Association of SLE and alfalfa was first reported in a volunteer who developed lupus-like autoimmunity while ingesting alfalfa seed for a hypercholesterolemia study. This was corroborated with studies in monkeys fed with alfalfa sprout that developed SLE. Re-challenge with l-canavanine relapsed the disease. Arginine homologue l-canavanine, present in alfalfa, was suspected as a cause. l-canavanine can be charged by arginyl tRNA synthetase to replace l-arginine during protein synthesis.
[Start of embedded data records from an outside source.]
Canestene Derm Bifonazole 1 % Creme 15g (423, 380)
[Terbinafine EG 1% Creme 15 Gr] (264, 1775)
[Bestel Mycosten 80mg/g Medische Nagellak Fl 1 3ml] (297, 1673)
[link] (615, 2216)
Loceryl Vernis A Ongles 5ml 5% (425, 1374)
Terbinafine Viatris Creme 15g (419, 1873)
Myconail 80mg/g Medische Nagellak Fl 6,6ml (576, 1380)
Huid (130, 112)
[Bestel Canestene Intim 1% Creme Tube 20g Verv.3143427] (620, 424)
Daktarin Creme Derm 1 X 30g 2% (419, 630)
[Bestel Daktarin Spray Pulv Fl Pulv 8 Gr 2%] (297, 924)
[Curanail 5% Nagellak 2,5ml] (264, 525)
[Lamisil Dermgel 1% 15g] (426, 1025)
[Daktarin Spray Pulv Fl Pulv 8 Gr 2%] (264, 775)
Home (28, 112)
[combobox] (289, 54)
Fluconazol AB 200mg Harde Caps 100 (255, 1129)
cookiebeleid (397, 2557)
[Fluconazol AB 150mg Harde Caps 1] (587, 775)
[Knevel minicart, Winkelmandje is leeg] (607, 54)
Aberrant canavanyl proteins have disrupted structure and functions. Induction or exacerbation of SLE by alfalfa tablets reported in a few cases remains controversial. Epidemiological studies on the relationship between alfalfa and SLE are sparse. In mice, NZB/W F1, NZB, and DBA/2 mice fed with l-canavanine show exacerbation/triggering of the SLE, however, BALB/c studies were negative.l-canavanine incorporation may be more efficient in the presence of inflammation or other conditions that can cause arginine deficiency. The l-canavanine induced apoptotic cells can be phagocytosed and a source of autoantigens processed by endosomal proteases. Endogenous canavanyl proteins are ubiquitinated and processed via proteasome. Incorporation of l-canavanine into proteasome or endosome can also cause disruption of antigen processing. Alfalfa/l-canavanine-induced lupus will be an interesting model of autoimmunity induced by the modification of self-proteins at the translational level.